Counsellors, psychiatrists, and psychologists are able to support people when they themselves may be going through the pandemic because they’re focused on helping others.
“When we focus on helping bring people peace and a sense of balance, that’s also what helps us find our own peace and balance, ” she says.
“This is also why people often find joy in giving or doing charity work or volunteering, ” she adds.
Don’t do things that will mess up your sleep schedule or actively destroy your happiness, advises Dr Anasuya.
One of these things is social media right into the night, or first thing in the morning, she says.
“Try to keep social media, or googling news, especially bad news, to after you’ve had your breakfast or coffee, and not be the first thing you look at when you wake up in the morning, ” she advises.

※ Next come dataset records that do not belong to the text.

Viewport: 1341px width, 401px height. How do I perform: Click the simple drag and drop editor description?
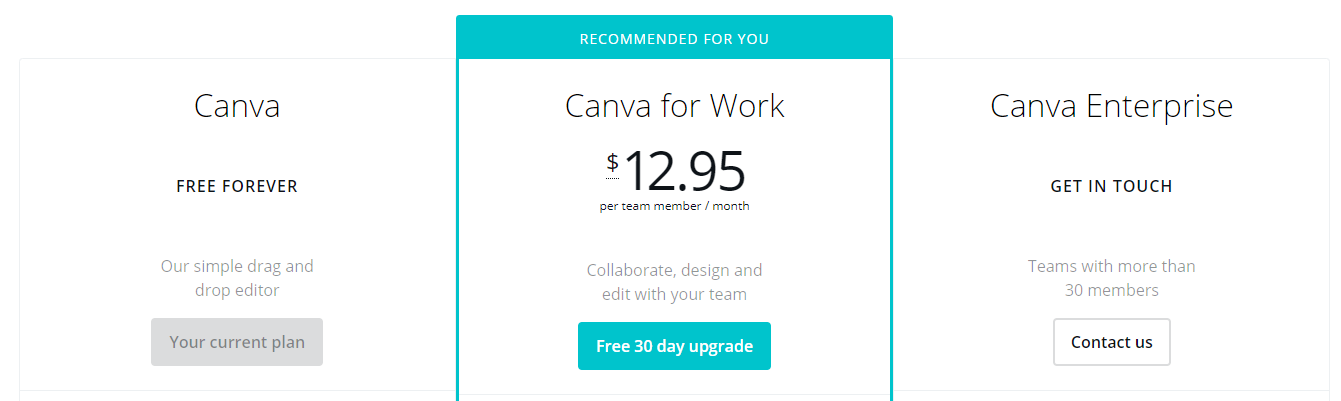click(x=237, y=278)
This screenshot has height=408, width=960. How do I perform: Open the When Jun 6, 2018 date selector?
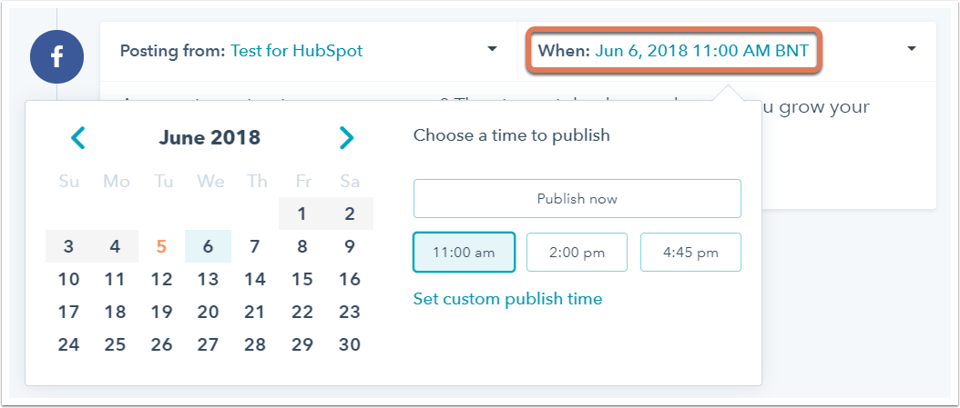672,50
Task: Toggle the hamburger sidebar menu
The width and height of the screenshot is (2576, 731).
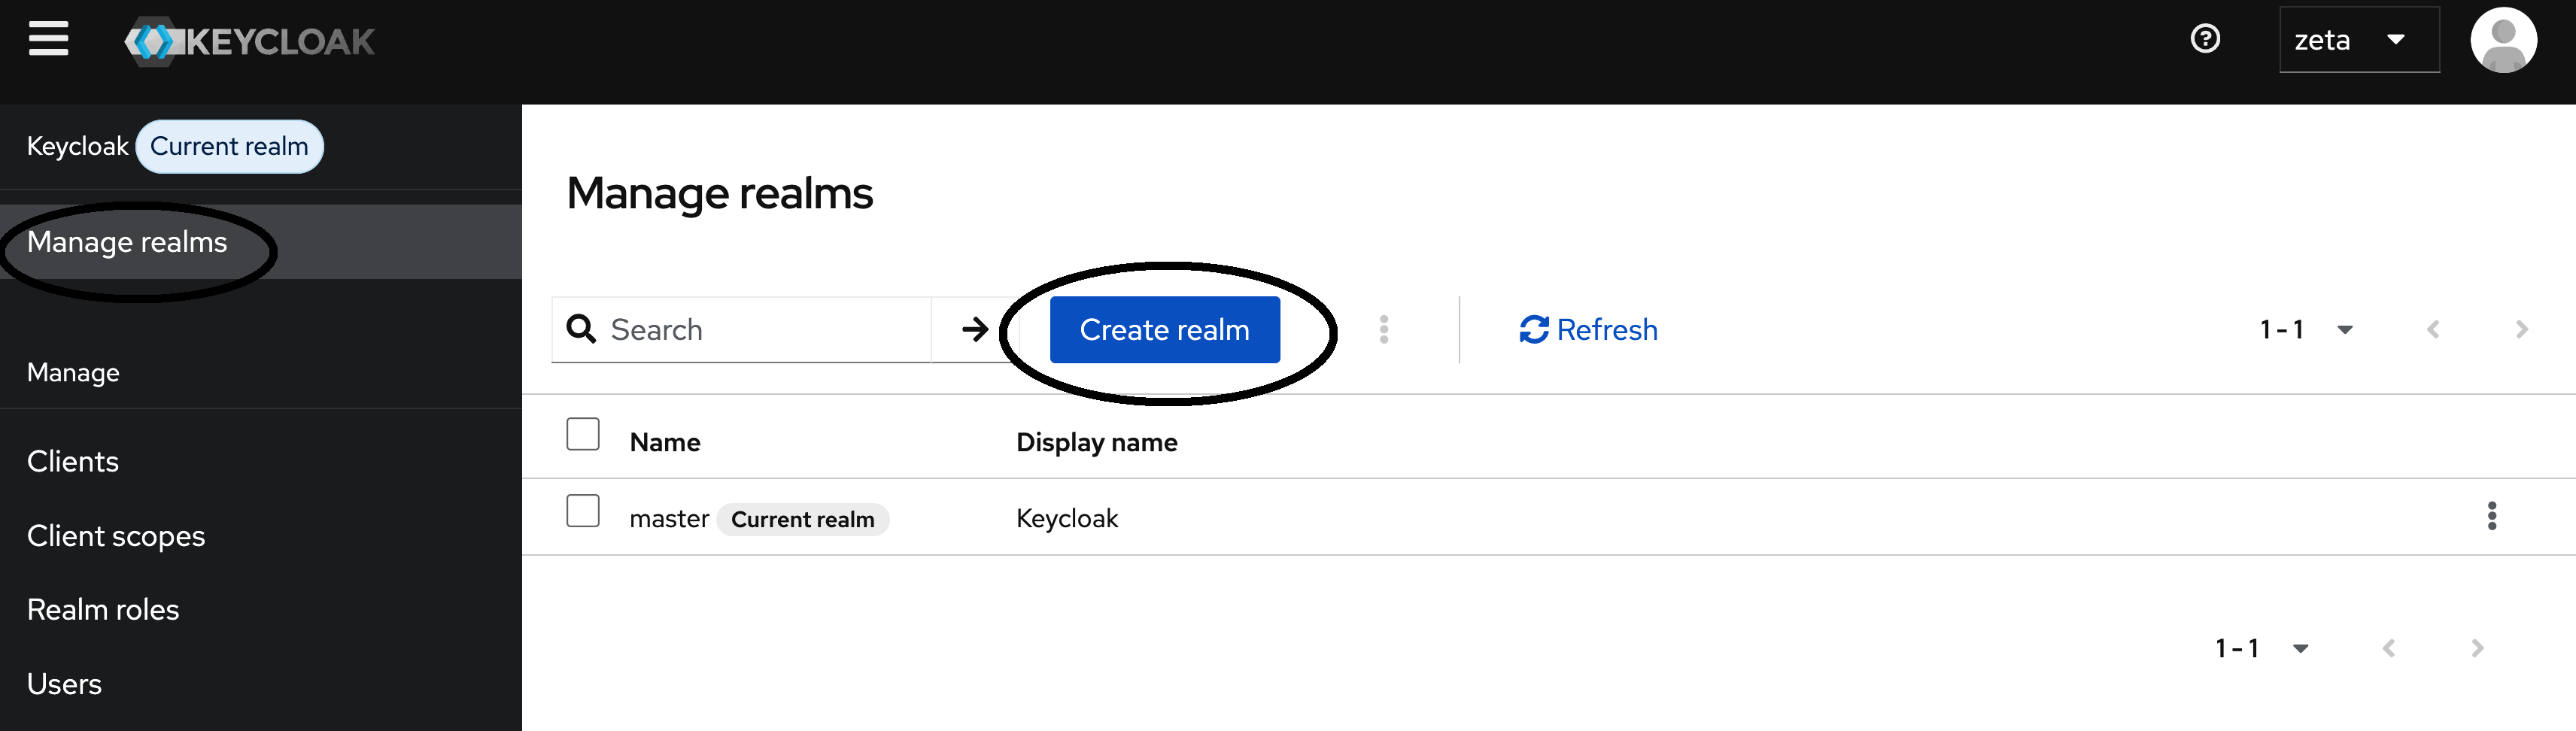Action: (48, 39)
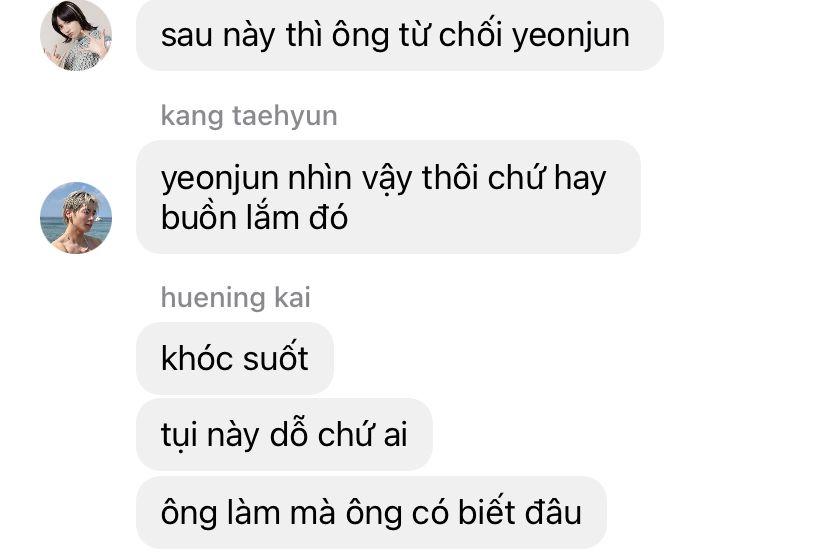Image resolution: width=828 pixels, height=553 pixels.
Task: Open kang taehyun's beach profile picture
Action: pos(76,218)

“Also, don’t get worked up over other people’s drama on social media, for example, what’s happening with the British monarchy or latest K-pop star. There’s no point getting overly upset because it doesn’t involve you personally and you don’t even know them personally.
“So, don’t borrow trouble, pick and choose your battles, and focus only on what is important and relevant, ” she advises.
While each person has their own way of being happy, Dr Anasuya reveals that happiness is a choice.
“My secret to happiness is I’ve chosen to be happy, not because of the world, but in spite of the world, ” she says.
“Many may go through phases of depression during the pandemic because of the negative things that are happening. But I actively try to overcome the feelings of unhappiness (or depression) after a few days.
“When I feel really down, I remind myself that happiness is a choice and I do things to make myself happy life, ” she concludes.